Predicting Football with Poisson Models

Football is the most unpredictable of the major sports. A team can dominate possession, create twice as many chances, hit the woodwork three times—and still lose 1–0. With an average of roughly 2.7 goals per Premier League match, every single goal carries enormous weight. One lucky deflection can separate a title winner from a runner-up.

That unpredictability is what makes the sport compelling. It is also what makes modelling it so difficult—and so interesting. This project set out to answer a deceptively simple question: given only the identity of the two teams and who is playing at home, how well can we predict the outcome of every match in a Premier League season?

380 Matches per Season

1.53 Avg Home Goals

1.14 Avg Away Goals

Why Poisson?

Goals in football are rare, discrete events. A team scores 0, 1, 2, maybe 3 goals in a game—almost never more. This makes the Poisson distribution a natural candidate. It describes the probability of a given number of events occurring in a fixed interval when those events happen independently at a constant average rate. If a team scores at a rate of 1.75 goals per game, the Poisson distribution tells us the probability of them scoring 0, 1, 2, 3, or more goals in any specific match.

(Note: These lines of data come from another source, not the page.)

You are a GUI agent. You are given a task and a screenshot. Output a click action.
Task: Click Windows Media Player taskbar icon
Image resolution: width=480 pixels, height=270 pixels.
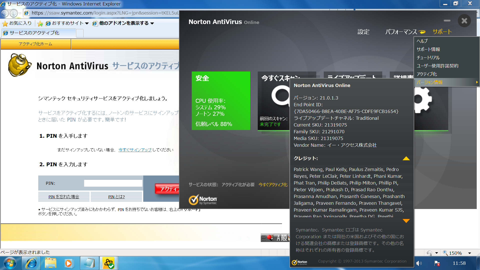pyautogui.click(x=69, y=263)
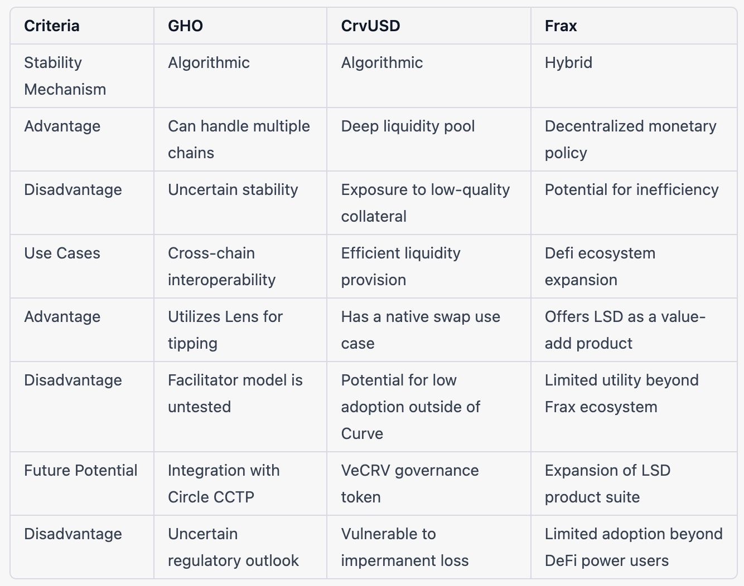
Task: Select the Potential for inefficiency cell
Action: [632, 189]
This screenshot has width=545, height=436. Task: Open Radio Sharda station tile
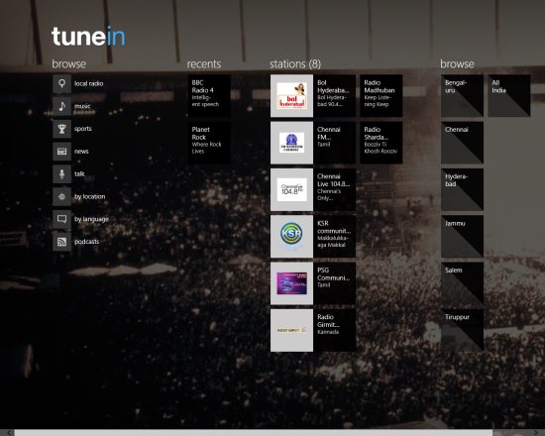pos(382,143)
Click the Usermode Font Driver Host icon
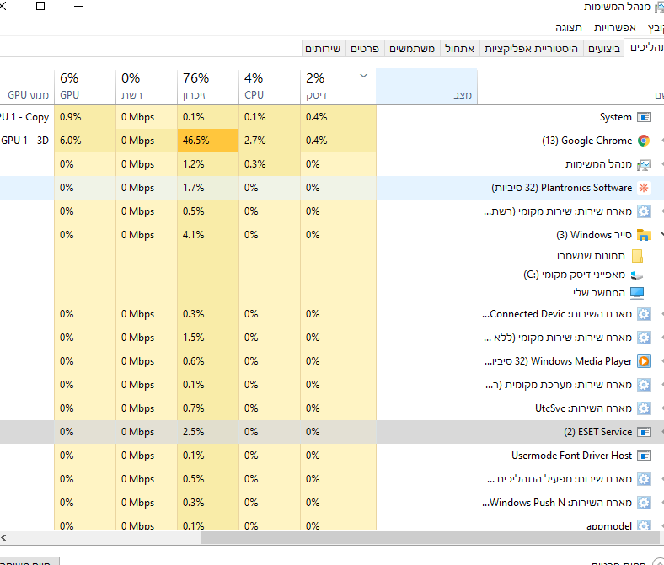664x565 pixels. point(644,456)
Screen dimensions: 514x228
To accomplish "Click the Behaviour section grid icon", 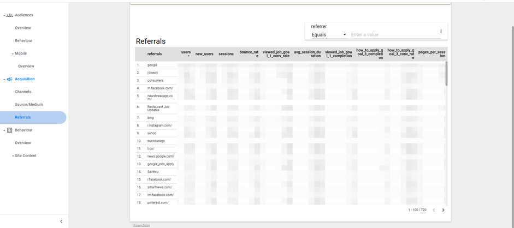I will tap(9, 130).
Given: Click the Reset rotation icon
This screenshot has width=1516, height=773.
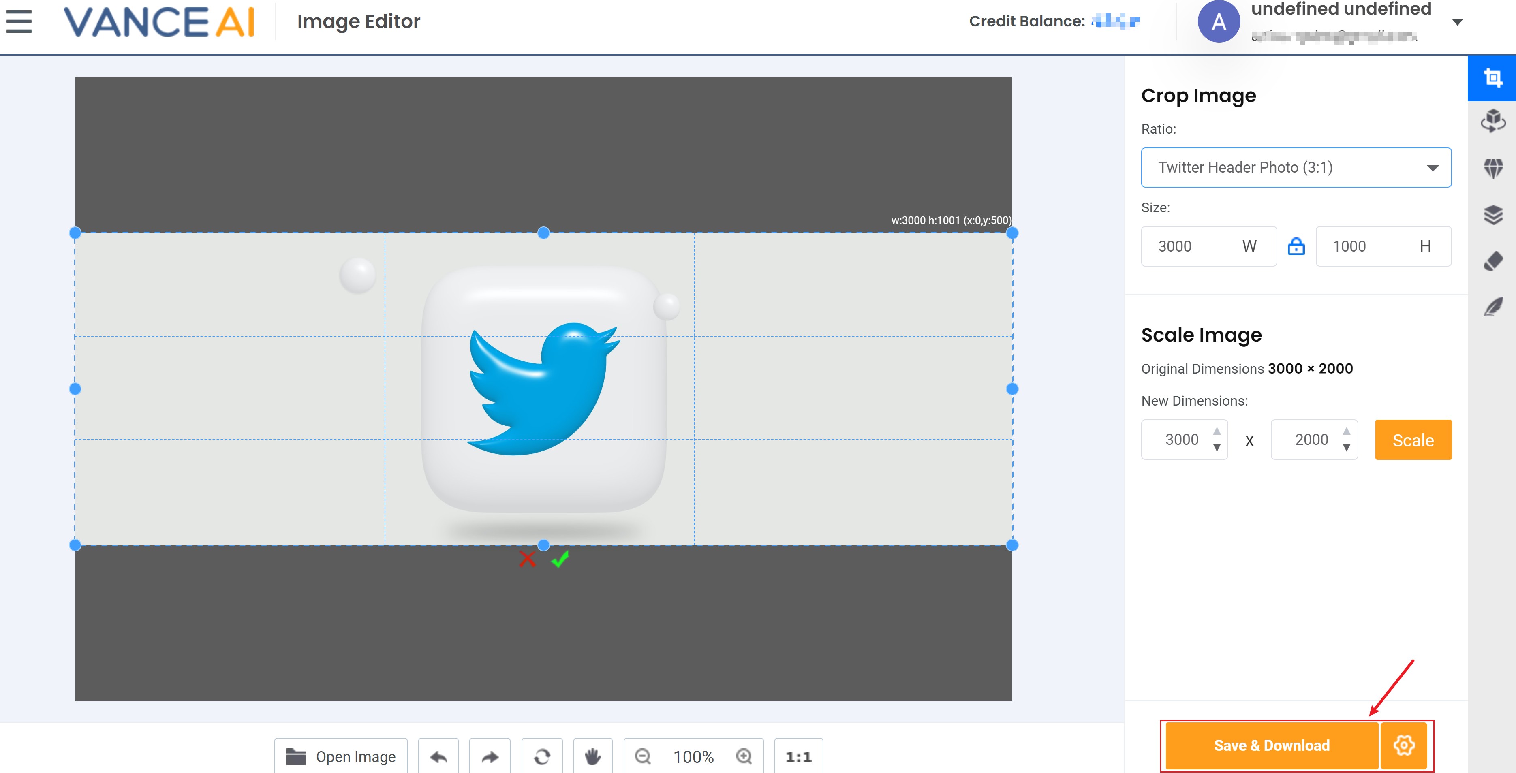Looking at the screenshot, I should click(x=542, y=757).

A key property of the Poisson distribution is equidispersion: the mean equals the variance. Real Premier League data from 2017–18 shows only minor departures from this property. When plotting the mean number of goals against the variance for each team, the points cluster tightly around the diagonal line—a strong signal that the Poisson assumption holds.

If the mean roughly equals the variance, the Poisson distribution is doing its job. And in the Premier League, it does.

Of course, a raw Poisson model that treats every team the same would be useless. Manchester City and Huddersfield do not score at the same rate. The trick is to let each team have its own scoring rate, determined by its offensive strength and its opponent's defensive weakness. That is where regression comes in.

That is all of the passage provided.